Diff tool for HTTP that ships with RDDR. Capable of handling CSRF tokens. N instances may generate form tokens or other per-instance tokens. Plugin will save these tokens and send one along to the client. Upon seeing the client’s token later, will substitute the token appropriate for each server.

diff_traffic(traffic)

Diffs HTML delimited by line breaks.

Upon encountering noise within a line (i.e. the filter pair differ), will extract the largest contiguous set of characters within the line that differ and save the value reported by each server. These tokens can be reinserted in a user’s subsequent requests on sight. The reinsertion is implemented by modify_traffic. This is necessary when an application being N-versioned uses anti-CSRF tokens in its user input forms.
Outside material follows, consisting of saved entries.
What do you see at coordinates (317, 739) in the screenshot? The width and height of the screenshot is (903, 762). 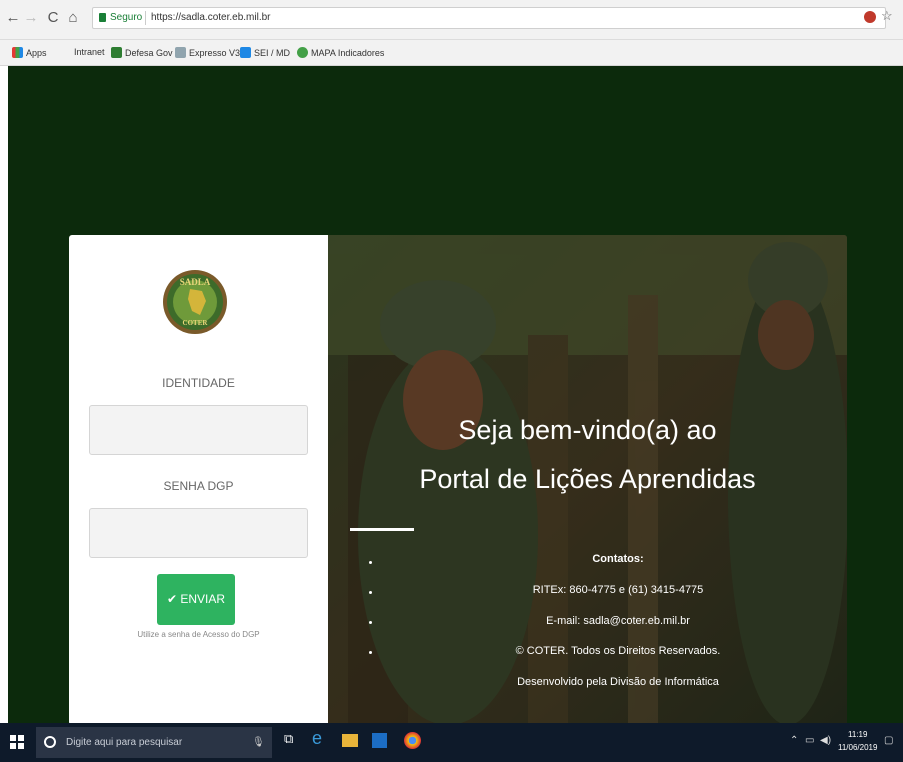 I see `edge-browser-icon: e` at bounding box center [317, 739].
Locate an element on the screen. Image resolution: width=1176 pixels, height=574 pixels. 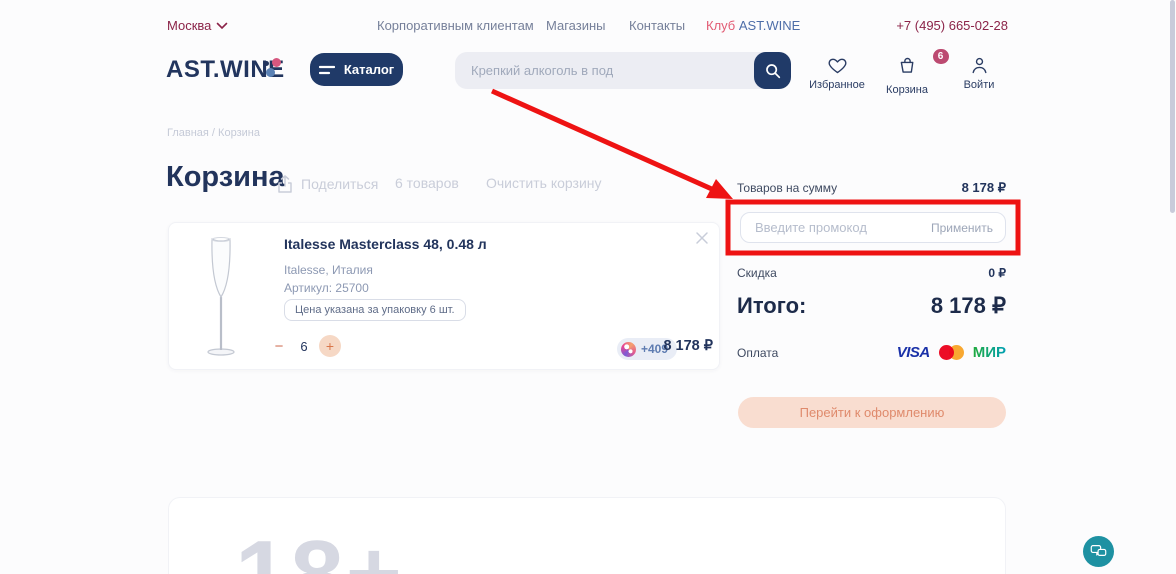
visa-logo: VISA is located at coordinates (914, 352).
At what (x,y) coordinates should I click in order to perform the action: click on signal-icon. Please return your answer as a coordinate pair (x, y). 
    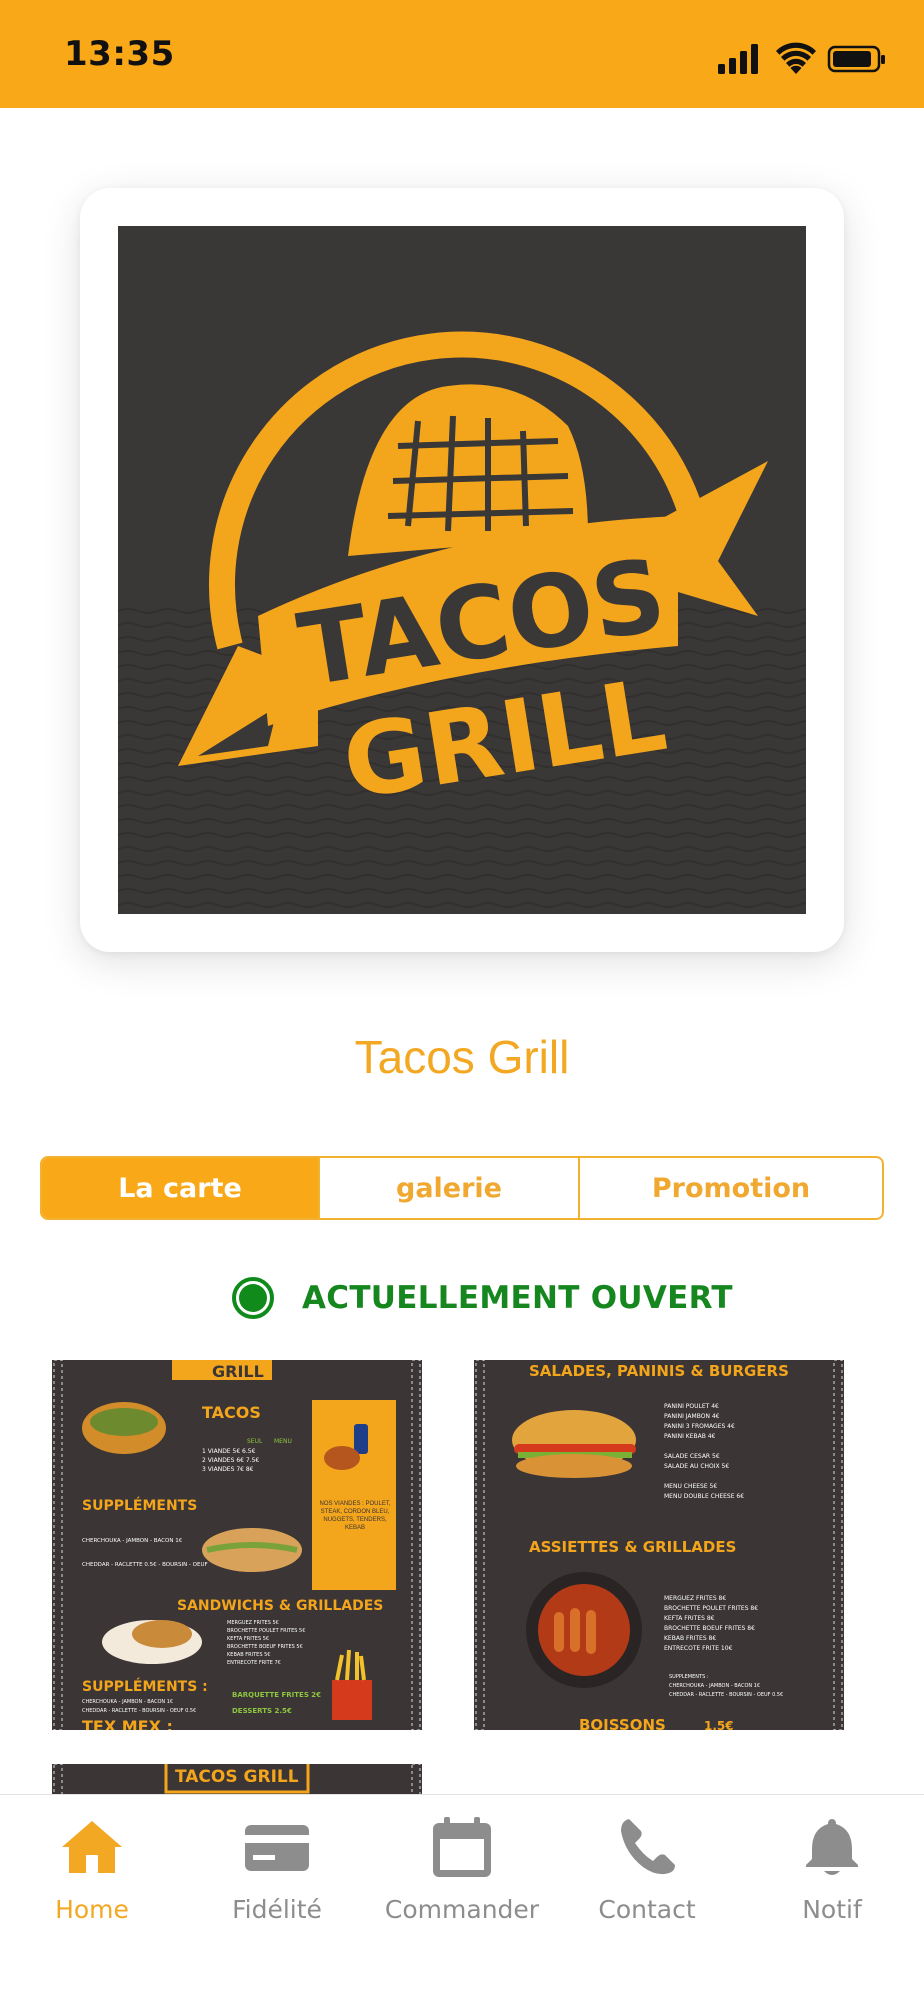
    Looking at the image, I should click on (738, 59).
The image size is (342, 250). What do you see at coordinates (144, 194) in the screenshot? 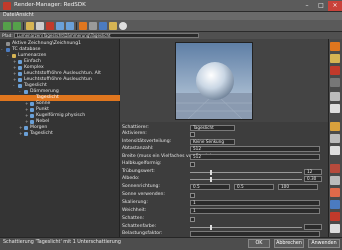
I see `property-label: Sonne verwenden:` at bounding box center [144, 194].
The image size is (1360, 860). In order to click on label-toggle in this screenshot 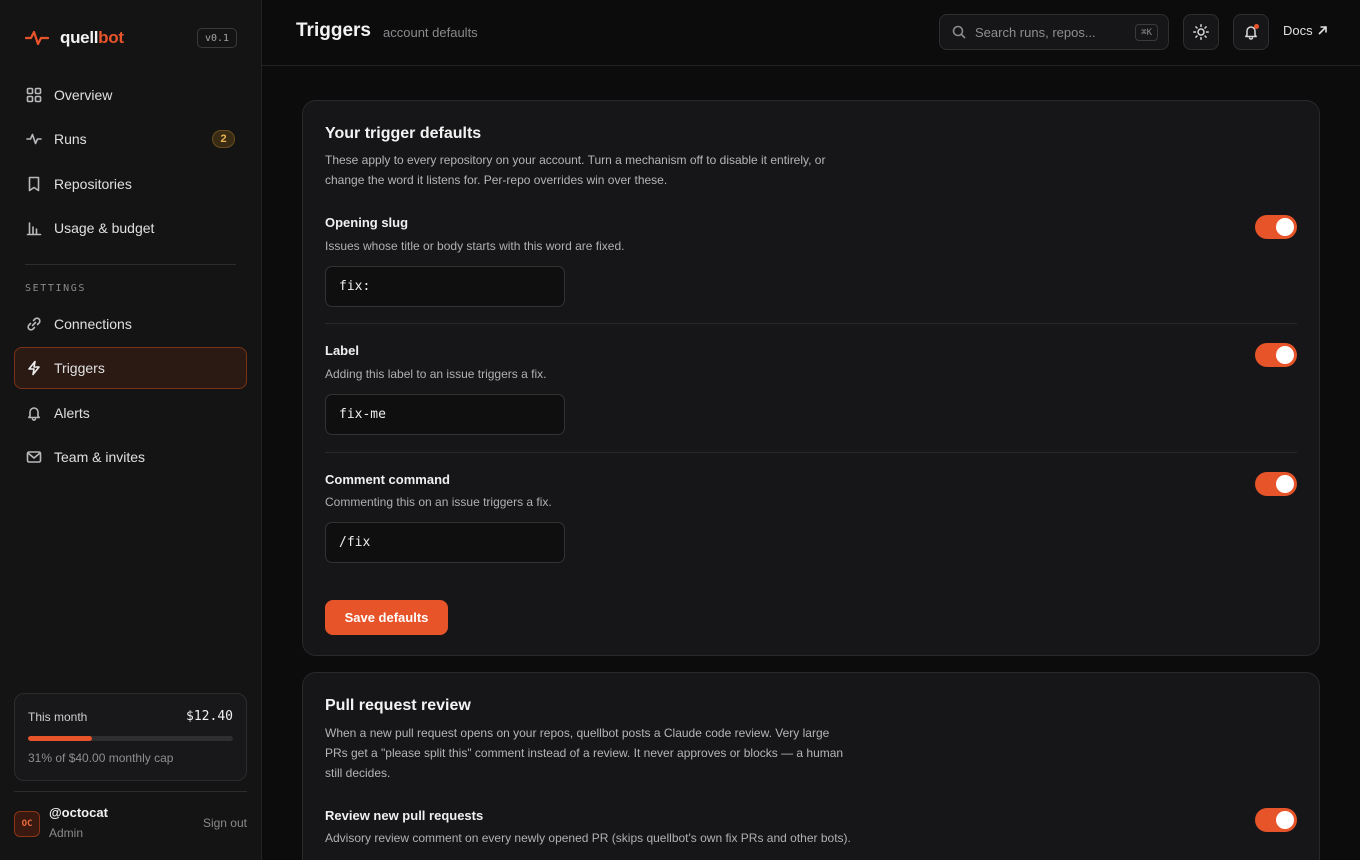, I will do `click(1276, 355)`.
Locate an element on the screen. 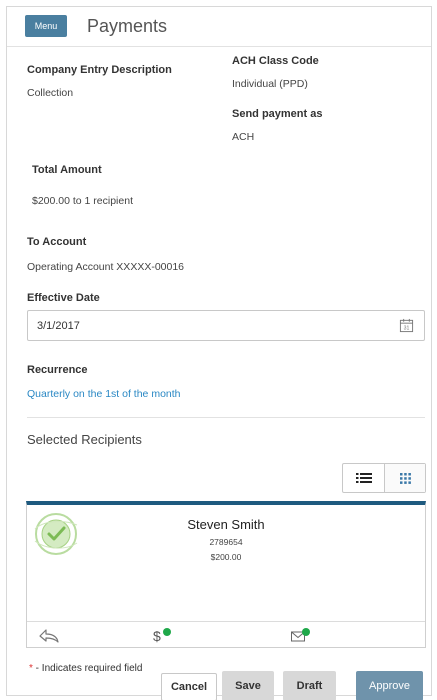 This screenshot has width=437, height=700. company-entry-description-label: Company Entry Description is located at coordinates (100, 70).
The proxy must send the appropriate token back to each instance of the application for it to service the user’s request.

See interface definition rddr.AbstractRddrDiff.diff_traffic() for more.

Parameters

traffic (List[bytes]) – List of traffic from app instances.

Return type

List[Tuple[int, bool]]

modify_traffic(traffic, n_instances)

Return a list of bytestrings, one to send to each application instance.

This method will re-insert any saved tokens it finds in the user’s traffic with the token originally sent by each instance. See diff_traffic for further explanation of the utility of this feature.

Parameters
  • traffic (bytes) – Request to modify per recipient in addrlist.

  • n_instances (int) – Number of app instances in this deployment

Return type

List[bytes]

render_denial()

Returns an HTTP response string containing a 500 error and an “access denied” message, with the RDDR logo. See static/denied.html for the content.

Return type

bytes

validate_params()

Validates the diff-params config field for this particular class.

Bytewise

class rddr_diff_builtins.RddrByteDiff(mp_manager, shared_state, do_filter=False, logger=None, params=None)

Bases: rddr.diff_interface.AbstractRddrDiff

Parameters
  • do_filter (bool) –

  • logger (Optional[Logger]) –

  • params (Optional[dict]) –

diff_traffic(traffic)

Validates that messages match byte for byte.

See interface definition rddr.AbstractRddrDiff.diff_traffic() for more.

Parameters

traffic (List[bytes]) – List of traffic from app instances. Key = instance address “host:port” Value = Bytes response

Return type

List[Tuple[int, bool]]

PostgreSQL

class rddr_diff_builtins.RddrPostgresDiff(mp_manager, shared_state, do_filter=False, logger=None, params=None)

Bases: rddr.diff_interface.AbstractRddrDiff

This class enables support for diffing Postgres traffic across N application instances. This diff plugin supports diff-params. diff-params should be a dictionary with one key: tokens. tokens is a list of lists of bytestrings, one bytestring per application instance. This allows you to preconfigure tokens you expect to be different among the Postgres instances. An example is the string reported for the server version – different variants will provide different strings. By specifying that here, you can avoid flagging that as divergent behavior.

Parameters
  • do_filter (bool) –

  • logger (Optional[Logger]) –

  • params (Optional[dict]) –

diff_traffic(traffic)

Validates that Postgres messages match. Ignores certain packet types. See member _backend_pkt_types_to_ignore for the full list of ignored packet types. Prior to diffing, will substitute tokens preconfigured in the config file under the diff-params key for the associated proxy.

See interface definition rddr.AbstractRddrDiff.diff_traffic() for more.

Parameters

traffic (List[bytes]) – List of traffic from app instances.

Return type

List[Tuple[int, bool]]

render_denial()

The diff interface can implement a custom error message appropriate for the application layer protocol being handled. An error message, for example. Default implementation returns empty byte string.

Return type

bytes

Returns

Bytestring to be sent back to the client if divergent behavior is seen.

validate_params()

Validates the diff-params config field for this particular class.

These classes each implement the functions diff_traffic and modify_traffic.

Users may write their own classes that implement the above functions to tailor RDDR’s filtering engine for their own application. Simply include the name of your class via the diff-class field of your config file.